[MATERIALS PROVIDED]
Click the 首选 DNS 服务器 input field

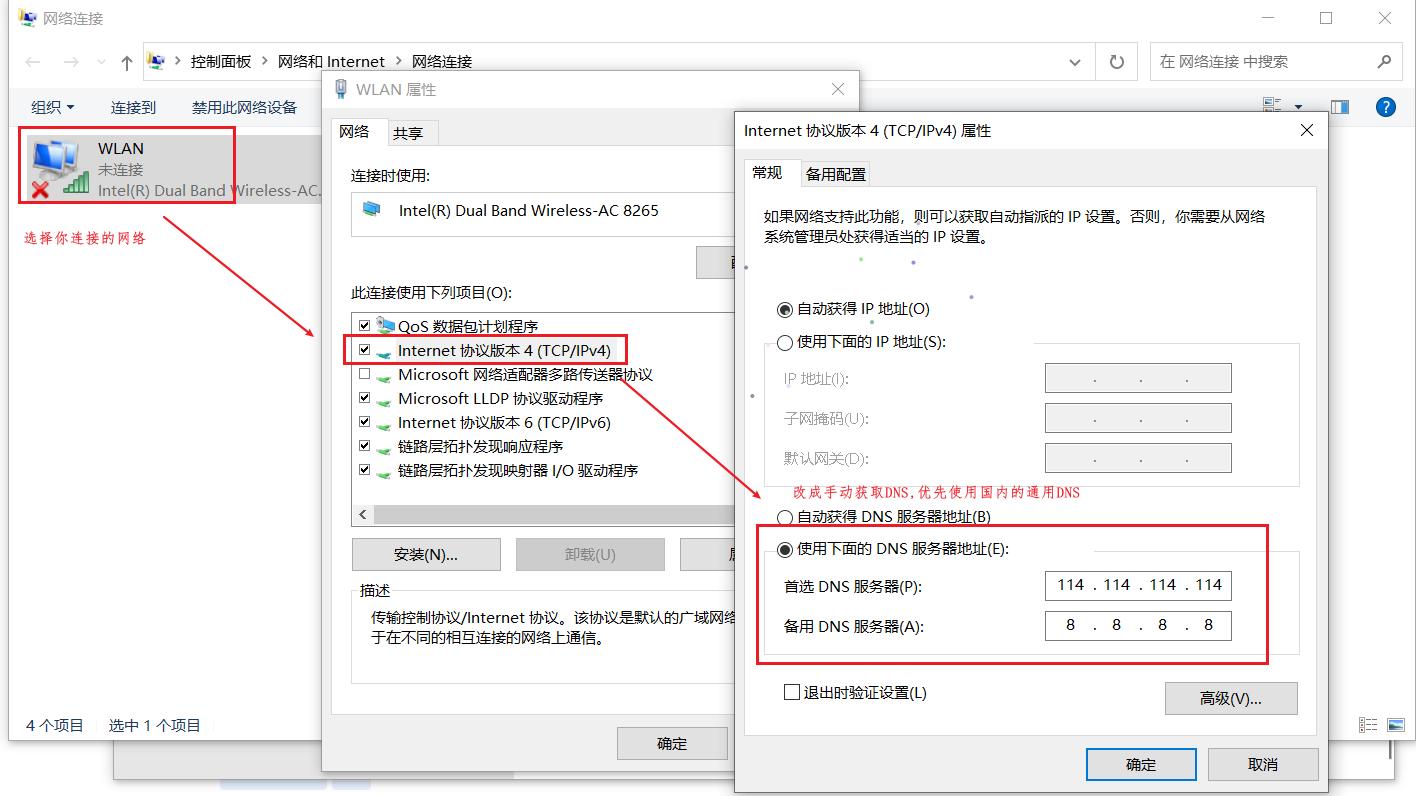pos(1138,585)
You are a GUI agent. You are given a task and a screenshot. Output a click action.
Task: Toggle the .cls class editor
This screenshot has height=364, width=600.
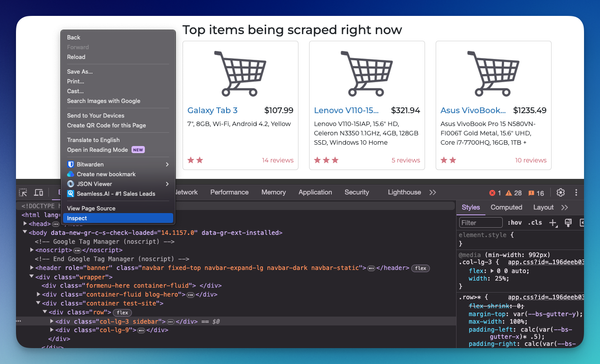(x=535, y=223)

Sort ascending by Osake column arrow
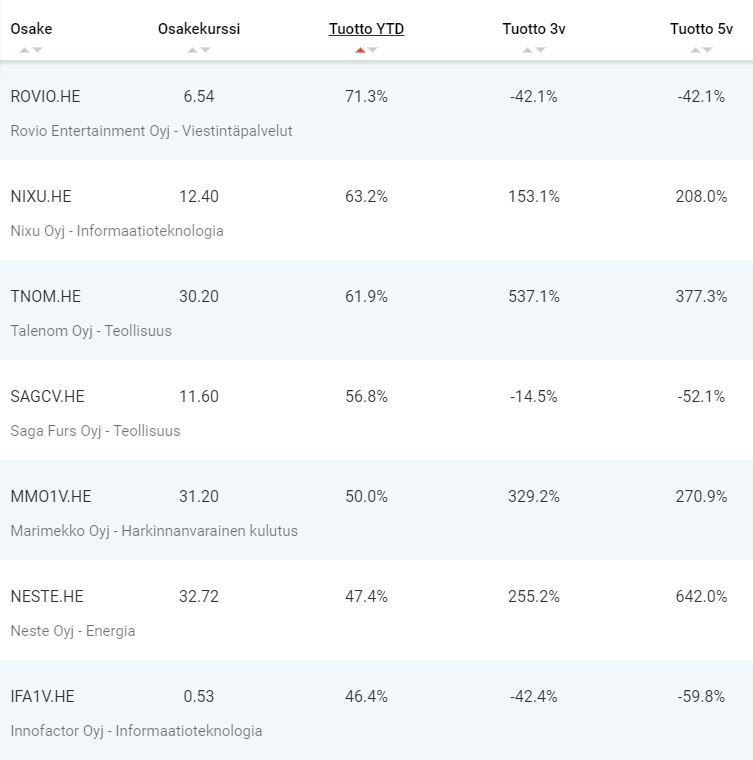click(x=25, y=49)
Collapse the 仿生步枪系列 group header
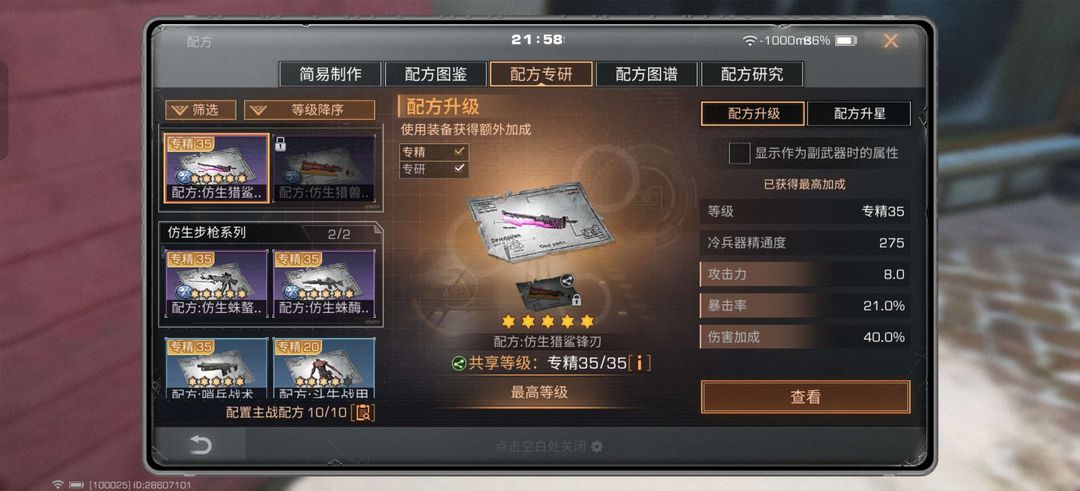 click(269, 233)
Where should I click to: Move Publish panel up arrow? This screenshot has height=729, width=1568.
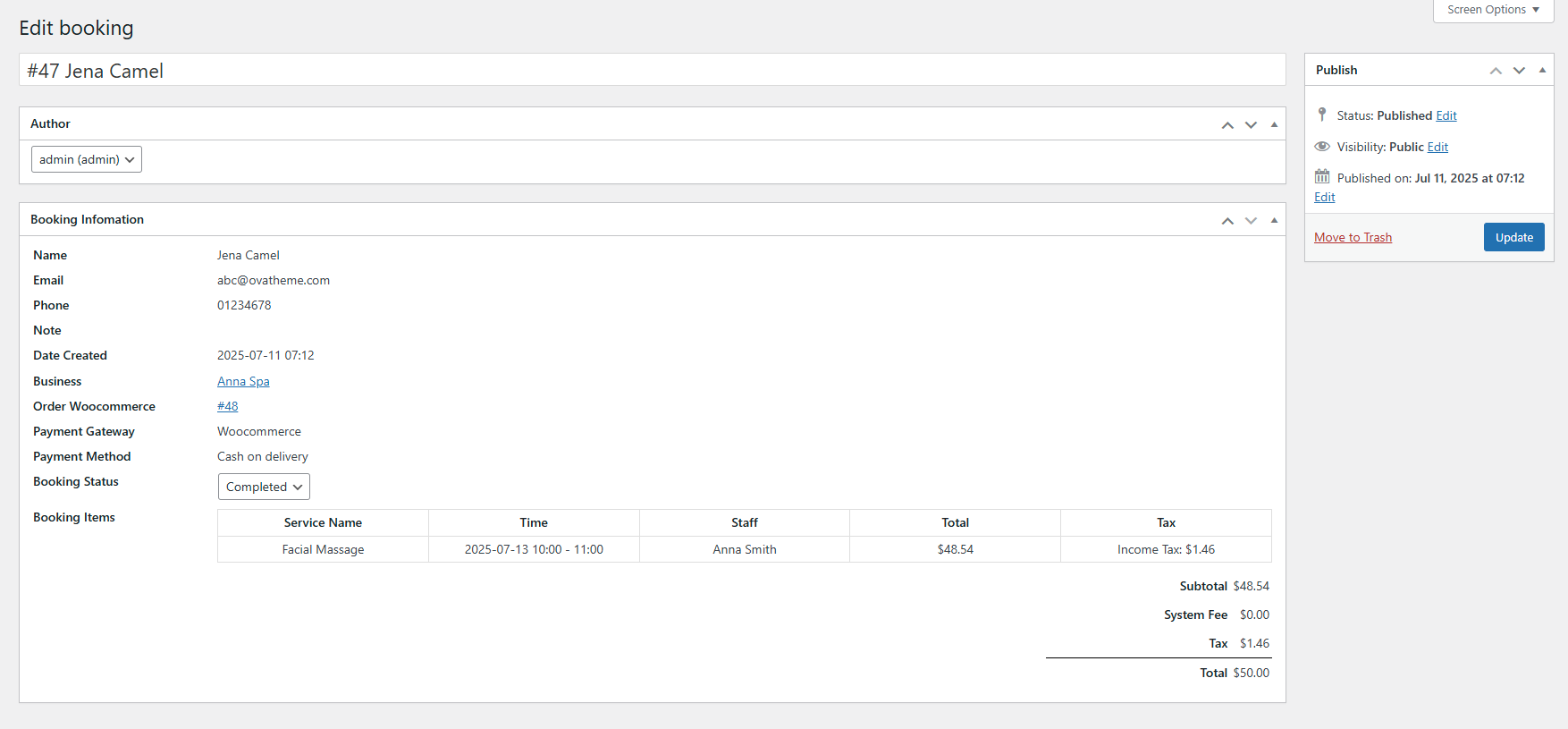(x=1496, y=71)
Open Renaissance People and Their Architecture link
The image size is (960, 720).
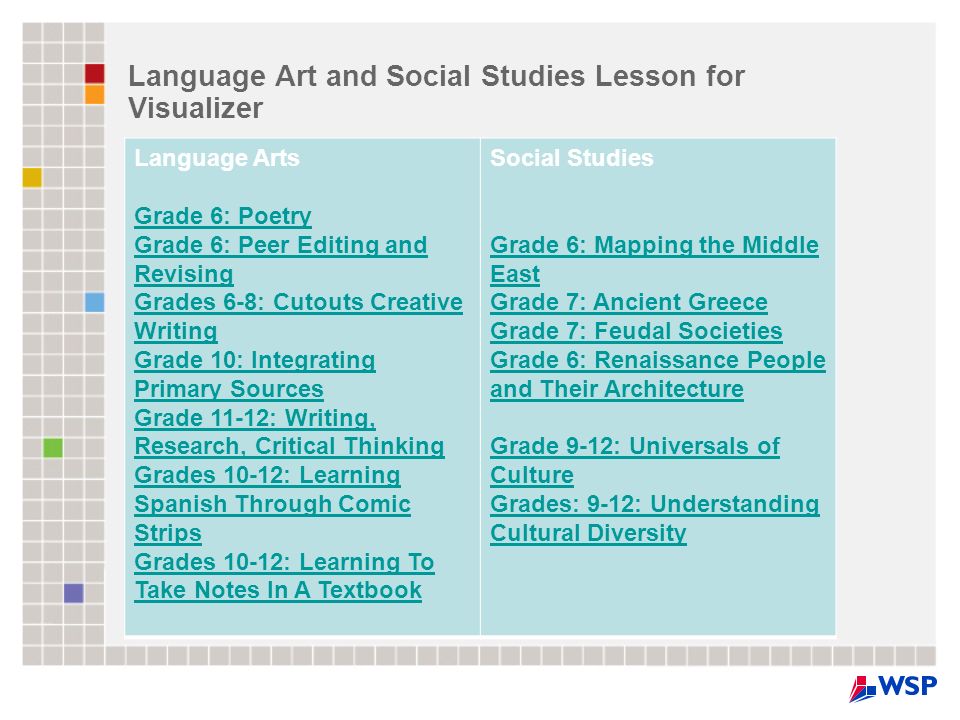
[/MATERIALS PROVIDED]
◆ **ACTION ITEM**:
Retype exactly the lines above, starting at the line containing "Where should I" and ending with the last line, both included; leave out the pictures.

◆ **RESPONSE**:
Where should I click to: Move Publish panel up arrow? This screenshot has height=729, width=1568.
(x=1496, y=71)
Open Renaissance People and Their Architecture link
The image size is (960, 720).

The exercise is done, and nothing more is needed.